### Directions for this task:
Edit the lines from the one containing "Click the Peripheral" through the end of the lines below, inclusive, replacing "Screen dimensions" with "Display dimensions" and leaving everything else unchanged. Return only those lines.

### Dataset entries:
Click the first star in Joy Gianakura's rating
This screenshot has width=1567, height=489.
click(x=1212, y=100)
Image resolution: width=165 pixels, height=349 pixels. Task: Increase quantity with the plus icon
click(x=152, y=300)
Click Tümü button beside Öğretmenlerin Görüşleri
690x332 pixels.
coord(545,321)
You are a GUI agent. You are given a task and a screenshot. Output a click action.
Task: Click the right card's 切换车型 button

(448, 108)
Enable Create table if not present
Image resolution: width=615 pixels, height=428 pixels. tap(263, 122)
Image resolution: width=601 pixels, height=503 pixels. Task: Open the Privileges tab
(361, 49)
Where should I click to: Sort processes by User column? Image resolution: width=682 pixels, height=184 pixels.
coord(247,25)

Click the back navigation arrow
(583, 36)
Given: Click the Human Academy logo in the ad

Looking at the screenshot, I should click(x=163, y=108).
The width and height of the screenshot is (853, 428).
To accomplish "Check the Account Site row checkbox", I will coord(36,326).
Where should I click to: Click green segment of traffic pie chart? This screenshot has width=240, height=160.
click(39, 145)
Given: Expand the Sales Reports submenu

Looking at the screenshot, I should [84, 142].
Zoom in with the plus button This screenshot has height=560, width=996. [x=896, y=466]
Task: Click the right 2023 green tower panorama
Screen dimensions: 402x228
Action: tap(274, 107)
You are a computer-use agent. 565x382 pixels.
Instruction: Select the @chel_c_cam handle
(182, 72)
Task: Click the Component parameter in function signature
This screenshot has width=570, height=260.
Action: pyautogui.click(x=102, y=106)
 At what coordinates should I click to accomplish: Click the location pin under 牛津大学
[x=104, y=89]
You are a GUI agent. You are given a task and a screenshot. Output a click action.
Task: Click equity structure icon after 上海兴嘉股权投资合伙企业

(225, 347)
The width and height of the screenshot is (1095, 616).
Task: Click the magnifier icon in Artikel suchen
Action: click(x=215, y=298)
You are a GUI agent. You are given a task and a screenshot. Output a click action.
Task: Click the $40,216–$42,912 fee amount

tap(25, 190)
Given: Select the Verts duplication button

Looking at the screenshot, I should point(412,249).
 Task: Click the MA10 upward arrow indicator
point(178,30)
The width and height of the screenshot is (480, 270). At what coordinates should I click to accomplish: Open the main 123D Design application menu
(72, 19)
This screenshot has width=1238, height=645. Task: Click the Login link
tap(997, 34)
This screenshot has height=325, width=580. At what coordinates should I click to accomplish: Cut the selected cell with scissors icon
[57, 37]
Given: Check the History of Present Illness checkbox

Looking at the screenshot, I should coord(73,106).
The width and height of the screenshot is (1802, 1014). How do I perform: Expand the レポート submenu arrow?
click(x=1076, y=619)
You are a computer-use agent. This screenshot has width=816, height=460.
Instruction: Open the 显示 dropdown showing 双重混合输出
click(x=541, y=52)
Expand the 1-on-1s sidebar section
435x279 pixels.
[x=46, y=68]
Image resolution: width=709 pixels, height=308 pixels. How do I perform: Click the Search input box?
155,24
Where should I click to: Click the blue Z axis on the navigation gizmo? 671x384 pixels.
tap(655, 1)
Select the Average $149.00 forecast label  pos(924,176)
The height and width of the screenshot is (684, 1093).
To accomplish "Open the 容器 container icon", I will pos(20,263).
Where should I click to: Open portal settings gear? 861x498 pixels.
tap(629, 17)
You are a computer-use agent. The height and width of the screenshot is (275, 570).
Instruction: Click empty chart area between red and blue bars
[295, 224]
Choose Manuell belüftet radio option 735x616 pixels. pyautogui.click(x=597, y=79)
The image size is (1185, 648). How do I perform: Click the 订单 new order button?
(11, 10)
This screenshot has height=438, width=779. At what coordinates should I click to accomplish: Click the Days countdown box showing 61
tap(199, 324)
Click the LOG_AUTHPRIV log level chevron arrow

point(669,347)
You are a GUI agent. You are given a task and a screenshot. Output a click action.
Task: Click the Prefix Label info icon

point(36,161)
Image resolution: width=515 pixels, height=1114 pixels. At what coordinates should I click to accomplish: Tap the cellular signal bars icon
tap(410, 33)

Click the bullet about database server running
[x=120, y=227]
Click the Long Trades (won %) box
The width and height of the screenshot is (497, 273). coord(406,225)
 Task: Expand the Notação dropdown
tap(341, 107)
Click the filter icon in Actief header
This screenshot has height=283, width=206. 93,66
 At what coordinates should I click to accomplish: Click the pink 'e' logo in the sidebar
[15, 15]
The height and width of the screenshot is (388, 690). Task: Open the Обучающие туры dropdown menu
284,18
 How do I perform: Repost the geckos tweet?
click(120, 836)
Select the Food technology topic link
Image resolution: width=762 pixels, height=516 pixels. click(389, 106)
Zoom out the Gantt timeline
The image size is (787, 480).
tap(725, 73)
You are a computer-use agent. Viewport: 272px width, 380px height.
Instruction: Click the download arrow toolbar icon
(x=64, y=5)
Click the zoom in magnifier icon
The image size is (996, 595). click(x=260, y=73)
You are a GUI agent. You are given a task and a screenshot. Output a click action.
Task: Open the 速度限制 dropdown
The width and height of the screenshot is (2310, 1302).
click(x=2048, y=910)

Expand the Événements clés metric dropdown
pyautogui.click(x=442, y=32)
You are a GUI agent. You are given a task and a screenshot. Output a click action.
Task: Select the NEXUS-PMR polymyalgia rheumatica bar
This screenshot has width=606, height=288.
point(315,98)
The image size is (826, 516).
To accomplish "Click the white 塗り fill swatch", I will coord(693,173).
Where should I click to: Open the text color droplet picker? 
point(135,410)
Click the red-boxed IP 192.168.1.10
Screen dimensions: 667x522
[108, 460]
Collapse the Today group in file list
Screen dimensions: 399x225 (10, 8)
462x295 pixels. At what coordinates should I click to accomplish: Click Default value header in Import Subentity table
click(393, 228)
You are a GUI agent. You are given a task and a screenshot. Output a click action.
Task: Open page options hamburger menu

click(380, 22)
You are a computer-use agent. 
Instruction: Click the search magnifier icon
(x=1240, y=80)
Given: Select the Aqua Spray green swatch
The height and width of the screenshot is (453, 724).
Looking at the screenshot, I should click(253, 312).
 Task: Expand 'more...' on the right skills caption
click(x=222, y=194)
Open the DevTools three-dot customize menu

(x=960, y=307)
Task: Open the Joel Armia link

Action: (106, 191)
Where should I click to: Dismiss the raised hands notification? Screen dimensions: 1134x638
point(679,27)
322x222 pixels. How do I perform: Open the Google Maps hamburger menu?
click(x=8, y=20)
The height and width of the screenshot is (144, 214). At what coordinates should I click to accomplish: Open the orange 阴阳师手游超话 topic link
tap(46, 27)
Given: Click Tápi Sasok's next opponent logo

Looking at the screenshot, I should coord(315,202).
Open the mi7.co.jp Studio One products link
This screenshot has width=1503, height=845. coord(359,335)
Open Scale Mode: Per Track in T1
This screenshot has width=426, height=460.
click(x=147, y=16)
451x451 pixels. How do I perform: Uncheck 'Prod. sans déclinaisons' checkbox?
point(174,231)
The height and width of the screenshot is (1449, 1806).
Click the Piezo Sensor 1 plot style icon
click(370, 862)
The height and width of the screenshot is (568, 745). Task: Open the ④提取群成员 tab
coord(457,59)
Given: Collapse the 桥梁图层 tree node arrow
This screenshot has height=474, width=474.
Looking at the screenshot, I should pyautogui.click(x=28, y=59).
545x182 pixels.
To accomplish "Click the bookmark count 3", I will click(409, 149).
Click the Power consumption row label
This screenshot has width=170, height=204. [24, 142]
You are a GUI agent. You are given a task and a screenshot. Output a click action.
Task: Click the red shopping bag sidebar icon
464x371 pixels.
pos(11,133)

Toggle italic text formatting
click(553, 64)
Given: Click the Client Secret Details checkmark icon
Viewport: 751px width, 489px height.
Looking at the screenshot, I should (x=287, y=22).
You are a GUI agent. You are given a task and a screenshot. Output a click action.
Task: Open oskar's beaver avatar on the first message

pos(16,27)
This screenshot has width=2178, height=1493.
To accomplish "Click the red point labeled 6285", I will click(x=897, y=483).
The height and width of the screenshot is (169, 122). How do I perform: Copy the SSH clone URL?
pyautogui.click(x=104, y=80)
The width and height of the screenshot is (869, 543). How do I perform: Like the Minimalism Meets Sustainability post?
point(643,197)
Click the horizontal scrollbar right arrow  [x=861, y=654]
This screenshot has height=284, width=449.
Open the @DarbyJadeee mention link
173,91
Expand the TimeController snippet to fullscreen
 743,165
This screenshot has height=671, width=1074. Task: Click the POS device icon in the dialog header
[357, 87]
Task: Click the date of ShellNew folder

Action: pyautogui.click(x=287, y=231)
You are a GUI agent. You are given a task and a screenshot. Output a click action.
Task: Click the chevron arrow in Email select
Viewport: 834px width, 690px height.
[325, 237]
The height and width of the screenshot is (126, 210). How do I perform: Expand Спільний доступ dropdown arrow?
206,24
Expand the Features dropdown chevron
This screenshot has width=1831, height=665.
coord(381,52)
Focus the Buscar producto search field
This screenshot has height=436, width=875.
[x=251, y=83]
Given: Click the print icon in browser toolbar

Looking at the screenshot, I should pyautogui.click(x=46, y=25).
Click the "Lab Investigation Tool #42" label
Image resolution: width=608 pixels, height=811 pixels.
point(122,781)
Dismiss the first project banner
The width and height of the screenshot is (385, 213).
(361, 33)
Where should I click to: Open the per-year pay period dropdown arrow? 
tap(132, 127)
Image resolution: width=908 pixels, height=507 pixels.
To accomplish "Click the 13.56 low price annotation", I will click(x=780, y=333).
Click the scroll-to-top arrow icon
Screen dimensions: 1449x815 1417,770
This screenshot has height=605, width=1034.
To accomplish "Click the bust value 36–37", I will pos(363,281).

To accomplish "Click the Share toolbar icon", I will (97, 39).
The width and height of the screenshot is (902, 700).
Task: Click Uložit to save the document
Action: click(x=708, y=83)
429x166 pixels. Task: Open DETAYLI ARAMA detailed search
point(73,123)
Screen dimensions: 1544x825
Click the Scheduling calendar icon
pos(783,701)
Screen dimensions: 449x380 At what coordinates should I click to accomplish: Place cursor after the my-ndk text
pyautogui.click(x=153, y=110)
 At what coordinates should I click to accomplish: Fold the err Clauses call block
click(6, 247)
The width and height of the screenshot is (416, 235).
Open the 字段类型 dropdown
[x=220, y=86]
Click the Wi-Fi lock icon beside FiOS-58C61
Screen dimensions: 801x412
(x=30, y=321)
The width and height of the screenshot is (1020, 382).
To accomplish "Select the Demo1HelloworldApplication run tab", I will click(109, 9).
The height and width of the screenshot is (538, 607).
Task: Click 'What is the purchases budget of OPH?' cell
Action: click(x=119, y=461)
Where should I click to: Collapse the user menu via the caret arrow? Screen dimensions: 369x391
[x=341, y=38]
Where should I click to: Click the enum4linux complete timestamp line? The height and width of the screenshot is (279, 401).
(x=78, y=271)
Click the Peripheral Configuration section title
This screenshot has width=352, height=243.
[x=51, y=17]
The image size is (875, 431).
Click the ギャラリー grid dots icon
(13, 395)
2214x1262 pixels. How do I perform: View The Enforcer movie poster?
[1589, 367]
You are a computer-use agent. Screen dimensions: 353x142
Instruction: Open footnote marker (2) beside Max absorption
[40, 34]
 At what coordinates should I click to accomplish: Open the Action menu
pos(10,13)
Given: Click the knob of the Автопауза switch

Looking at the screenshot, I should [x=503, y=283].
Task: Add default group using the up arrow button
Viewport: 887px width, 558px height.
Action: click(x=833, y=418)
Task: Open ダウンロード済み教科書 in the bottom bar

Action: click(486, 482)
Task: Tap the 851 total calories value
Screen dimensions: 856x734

### Task response:
Click the Peripheral Configuration section title
This screenshot has width=352, height=243.
[x=51, y=17]
The image size is (875, 431).
Click the ギャラリー grid dots icon
(13, 395)
2214x1262 pixels. How do I perform: View The Enforcer movie poster?
[1589, 367]
You are a computer-use agent. Display dimensions: 353x142
Instruction: Open footnote marker (2) beside Max absorption
[40, 34]
 At what coordinates should I click to accomplish: Open the Action menu
pos(10,13)
Given: Click the knob of the Автопауза switch

Looking at the screenshot, I should [x=503, y=283].
Task: Add default group using the up arrow button
Viewport: 887px width, 558px height.
Action: click(x=833, y=418)
Task: Open ダウンロード済み教科書 in the bottom bar

Action: click(486, 482)
Task: Tap the 851 total calories value
Display dimensions: 856x734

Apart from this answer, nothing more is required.